== EXTRAIT DU DOCUMENT ==
Quelles opportunités et quels enjeux?

Anne-Sophie Letellier, candidate au doctorat en communications, UQÀM
Normand Landry, professeur, Université TÉLUQ, titulaire de la Chaire de recherche du Canada en éducation aux médias et droits humains

Les technologies numériques ont joué des rôles significatifs dans les mobilisations citoyennes des dernières décennies. À cet égard, elles sont couramment présentées comme des vecteurs de démocratisation des sociétés. Des répertoires numériques d’actions collectives se sont progressivement déployés au sein d’une société civile s’étant largement internationalisée. Ces technologies constituent désormais des architectures de militance qui favorisent l’organisation de la dissidence et de la militance politique, le partage d’information, la création collective de contenus et le contournement de la censure et des voies de communication officielles.

La dernière décennie a fait état d’une pluralité de situations où les technologies numériques ont joué un rôle majeur dans des mouvements démocratiques et contestataires. Les révolutions arabes, le mouvement anti-austérité Occupy, ainsi que les nombreuses mobilisations en ligne dans le cadre de luttes environnementales et autochtones (#IdleNoMore), féministes (#MeToo, #MoiAussi) et antiracistes (#BlackLivesMatter) en sont des exemples frappants.
===
== DONNÉES FOURNIES ==
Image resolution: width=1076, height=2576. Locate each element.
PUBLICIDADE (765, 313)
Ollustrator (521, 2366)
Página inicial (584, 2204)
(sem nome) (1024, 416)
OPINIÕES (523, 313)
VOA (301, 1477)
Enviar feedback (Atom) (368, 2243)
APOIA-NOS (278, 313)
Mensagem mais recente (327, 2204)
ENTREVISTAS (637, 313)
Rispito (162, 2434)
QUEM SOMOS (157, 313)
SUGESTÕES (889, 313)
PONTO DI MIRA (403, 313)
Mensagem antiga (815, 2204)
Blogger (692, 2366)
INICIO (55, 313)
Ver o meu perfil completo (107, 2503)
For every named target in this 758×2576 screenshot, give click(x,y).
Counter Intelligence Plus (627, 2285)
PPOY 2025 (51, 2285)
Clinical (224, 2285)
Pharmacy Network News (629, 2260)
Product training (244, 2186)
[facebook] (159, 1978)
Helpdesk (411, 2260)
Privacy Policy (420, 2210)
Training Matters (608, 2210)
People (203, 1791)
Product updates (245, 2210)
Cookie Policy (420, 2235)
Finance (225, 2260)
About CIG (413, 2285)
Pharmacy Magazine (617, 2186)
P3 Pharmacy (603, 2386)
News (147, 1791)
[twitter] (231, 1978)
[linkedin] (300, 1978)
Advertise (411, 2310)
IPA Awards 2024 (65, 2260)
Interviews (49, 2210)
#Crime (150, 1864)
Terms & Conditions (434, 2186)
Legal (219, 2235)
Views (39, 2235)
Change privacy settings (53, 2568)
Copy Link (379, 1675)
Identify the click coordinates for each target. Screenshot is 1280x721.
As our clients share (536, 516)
===
[CONSIGNES DE TRAVAIL]:
1. Dans l'extrait sur les technologies numériques et les mobilisations citoyennes, imprimez le passage qui commence par les mots contenant « La dernière décennie » et se termine par « des exemples frappants. ».
2. Reformulez sous forme de liste le paragraphe de l'extrait sur les technologies numériques et les mobilisations citoyennes qui débute par « La dernière décennie a fait état », en gardant ses faits principaux.
3. D'après l'extrait sur les technologies numériques et les mobilisations citoyennes, que favorisent les architectures de militance que constituent désormais ces technologies ?

[CORRIGÉ DE L'EXERCICE]:
1.
La dernière décennie a fait état d’une pluralité de situations où les technologies numériques ont joué un rôle majeur dans des mouvements démocratiques et contestataires. Les révolutions arabes, le mouvement anti-austérité Occupy, ainsi que les nombreuses mobilisations en ligne dans le cadre de luttes environnementales et autochtones (#IdleNoMore), féministes (#MeToo, #MoiAussi) et antiracistes (#BlackLivesMatter) en sont des exemples frappants.

2.
- Au cours de la dernière décennie, les technologies numériques ont joué un rôle majeur dans de nombreux mouvements démocratiques et contestataires.
- Exemples frappants :
  - les révolutions arabes ;
  - le mouvement anti-austérité Occupy ;
  - les mobilisations en ligne liées aux luttes environnementales et autochtones (#IdleNoMore) ;
  - les mobilisations féministes (#MeToo, #MoiAussi) ;
  - les mobilisations antiracistes (#BlackLivesMatter).

3. Elles favorisent l'organisation de la dissidence et de la militance politique, le partage d'information, la création collective de contenus et le contournement de la censure et des voies de communication officielles.